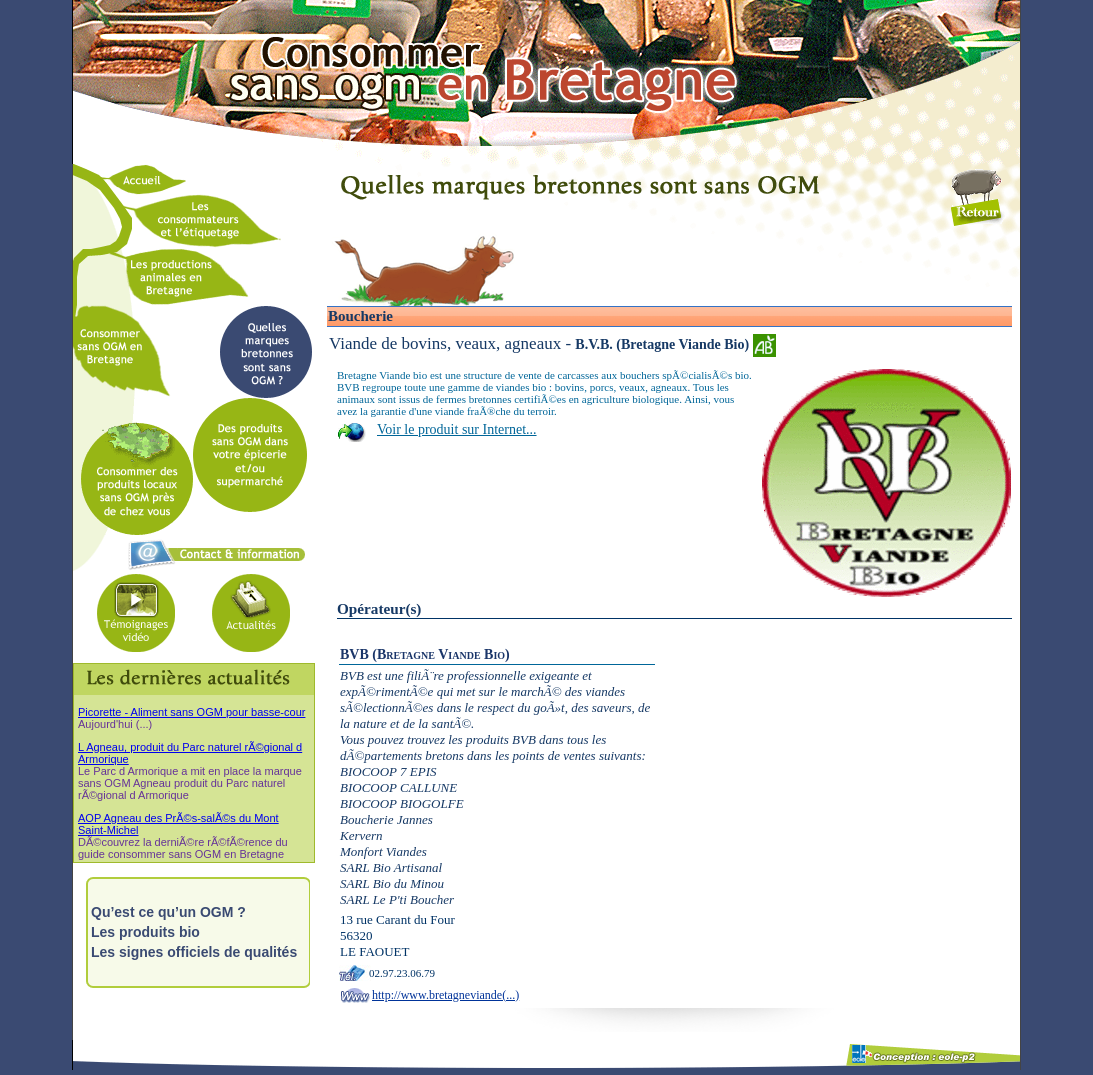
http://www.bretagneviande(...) (445, 995)
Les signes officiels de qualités (194, 952)
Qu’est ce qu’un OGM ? (168, 912)
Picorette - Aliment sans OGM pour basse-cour (191, 712)
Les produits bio (145, 932)
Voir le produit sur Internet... (457, 429)
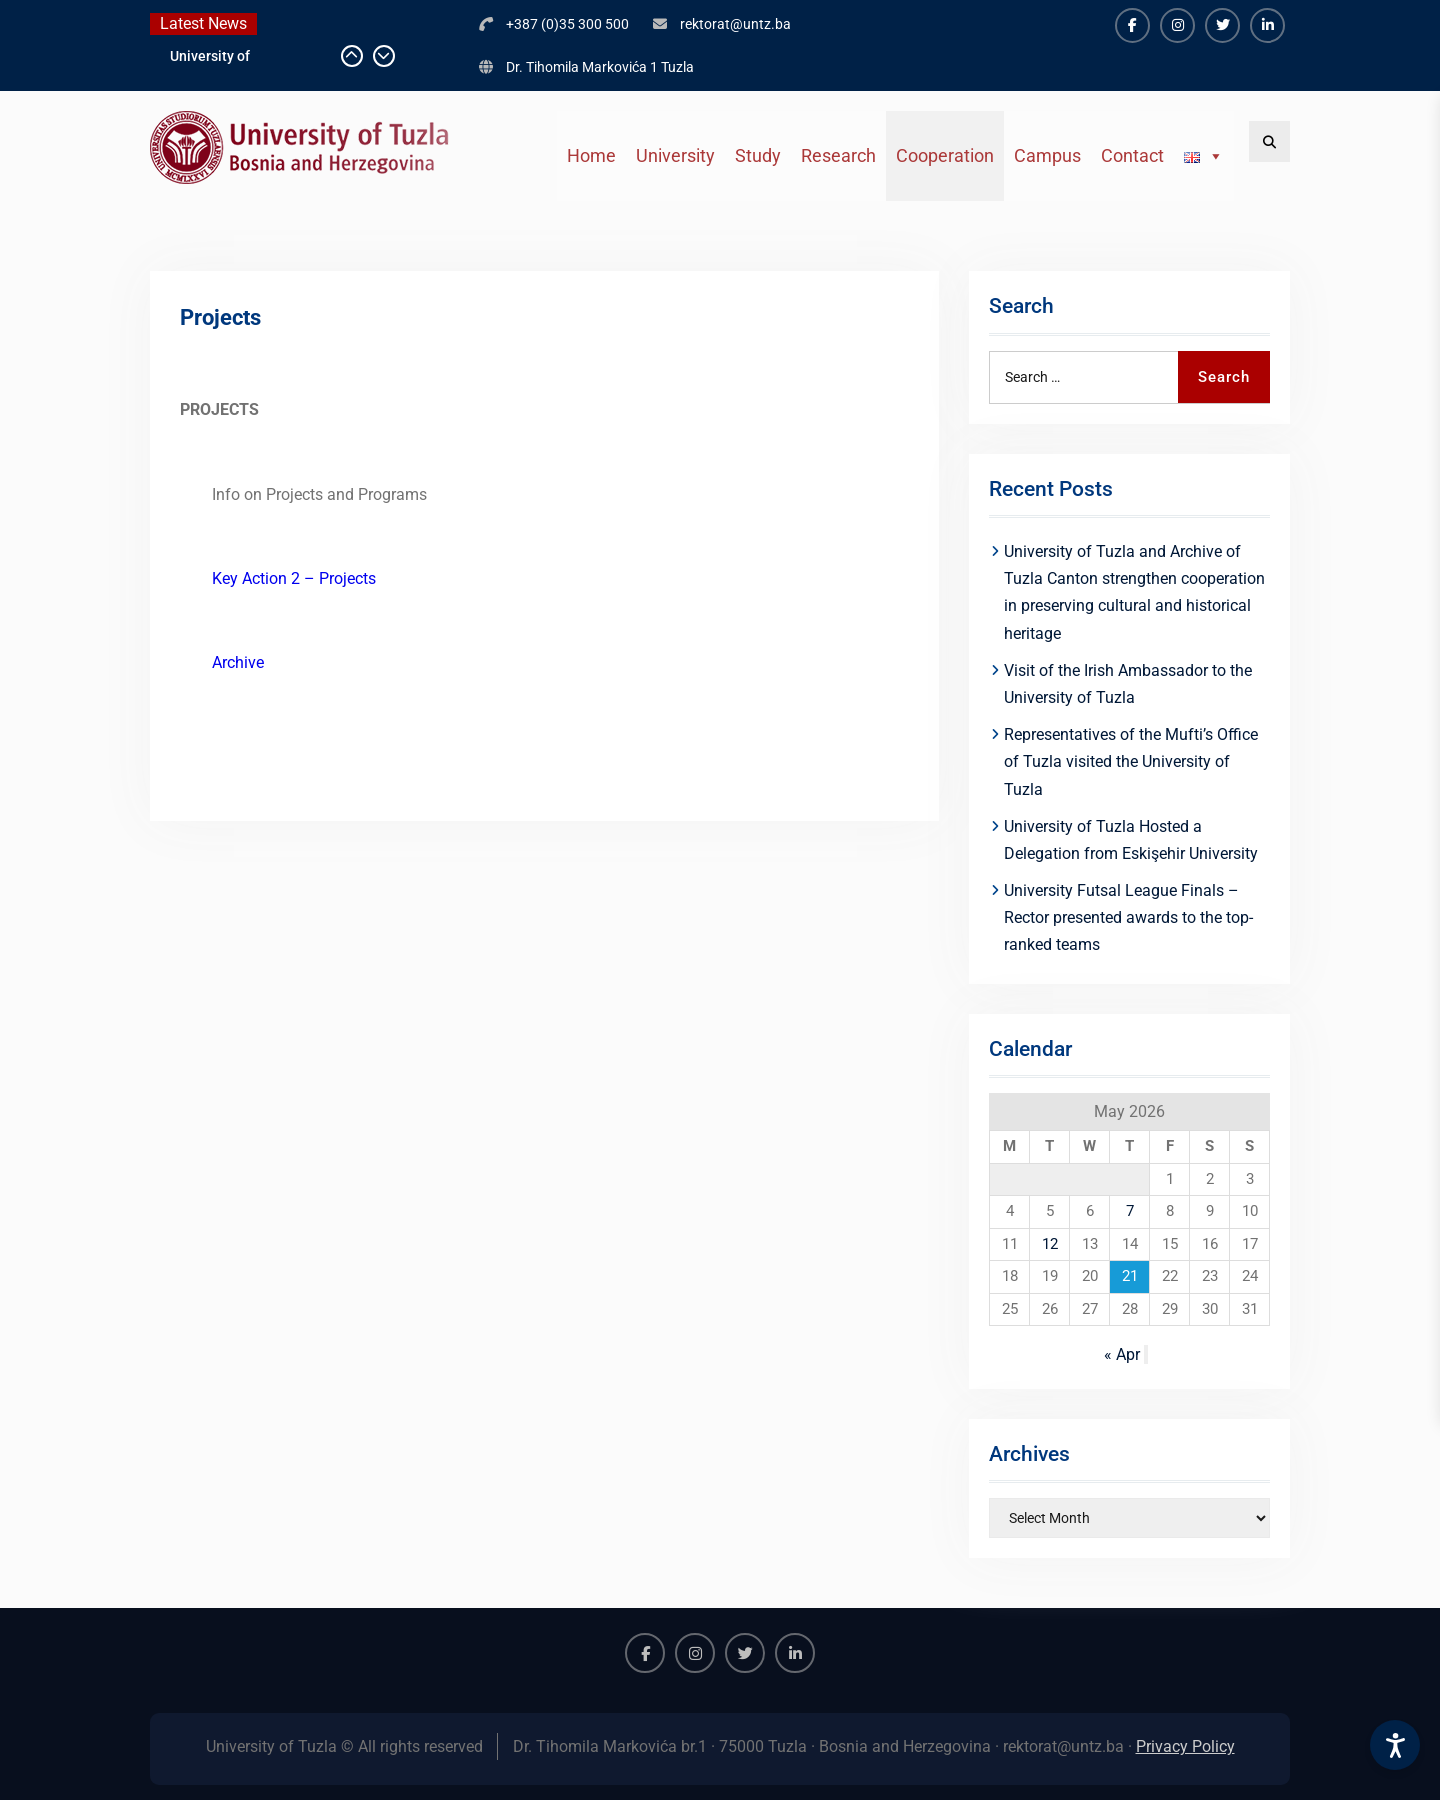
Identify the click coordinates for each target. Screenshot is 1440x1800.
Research (838, 155)
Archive (238, 662)
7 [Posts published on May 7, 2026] (1130, 1211)
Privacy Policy (1185, 1746)
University (675, 155)
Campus (1047, 155)
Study (758, 155)
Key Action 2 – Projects (294, 578)
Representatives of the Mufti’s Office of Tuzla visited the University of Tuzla (1131, 761)
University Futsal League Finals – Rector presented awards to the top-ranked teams (1128, 917)
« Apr (1122, 1354)
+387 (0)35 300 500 (567, 24)
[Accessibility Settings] (1395, 1745)
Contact (1132, 155)
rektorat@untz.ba (735, 24)
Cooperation (945, 155)
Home (591, 155)
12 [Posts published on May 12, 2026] (1050, 1244)
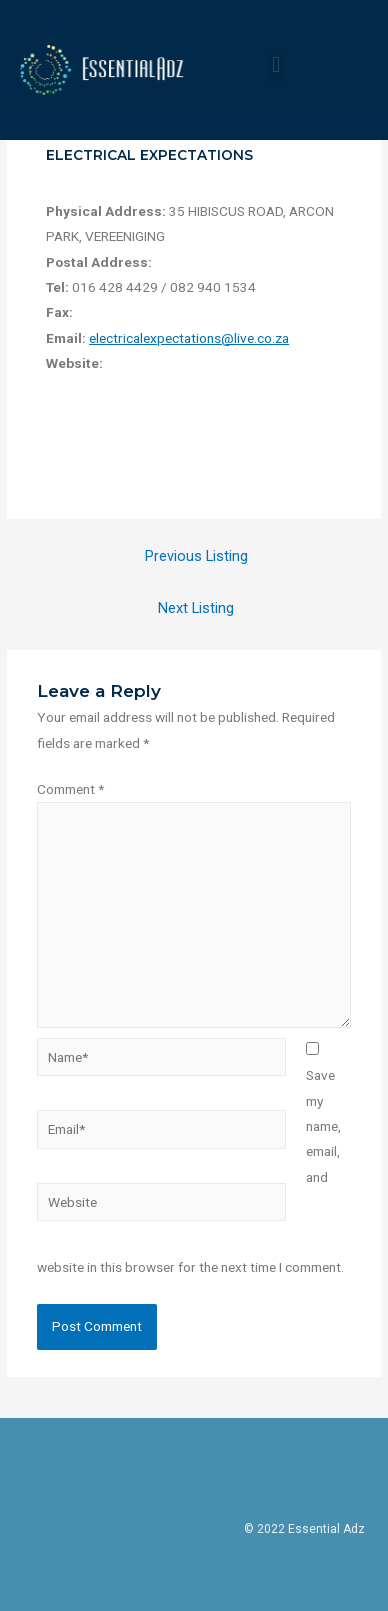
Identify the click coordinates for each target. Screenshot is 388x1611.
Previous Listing (196, 556)
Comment (70, 789)
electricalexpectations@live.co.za (189, 338)
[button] (275, 65)
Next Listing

Written task >>
Can you swap "Listing" for "Entry" throughout the data above and write out all the lines again, changing nothing else and leaving out the pictures?

Output for this exercise >>
http://www.bretagneviande(...) (445, 995)
Les signes officiels de qualités (194, 952)
Qu’est ce qu’un OGM ? (168, 912)
Picorette - Aliment sans OGM pour basse-cour (191, 712)
Les produits bio (145, 932)
Voir le produit sur Internet... (457, 429)
Identify the click coordinates for each target. Screenshot is 1440x1800.
Research (838, 155)
Archive (238, 662)
7 [Posts published on May 7, 2026] (1130, 1211)
Privacy Policy (1185, 1746)
University (675, 155)
Campus (1047, 155)
Study (758, 155)
Key Action 2 – Projects (294, 578)
Representatives of the Mufti’s Office of Tuzla visited the University of Tuzla (1131, 761)
University Futsal League Finals – Rector presented awards to the top-ranked teams (1128, 917)
« Apr (1122, 1354)
+387 (0)35 300 500 (567, 24)
[Accessibility Settings] (1395, 1745)
Contact (1132, 155)
rektorat@untz.ba (735, 24)
Cooperation (945, 155)
Home (591, 155)
12 [Posts published on May 12, 2026] (1050, 1244)
Identify the click coordinates for each target. Screenshot is 388x1611.
Previous Entry (196, 556)
Comment (70, 789)
electricalexpectations@live.co.za (189, 338)
[button] (275, 65)
Next Entry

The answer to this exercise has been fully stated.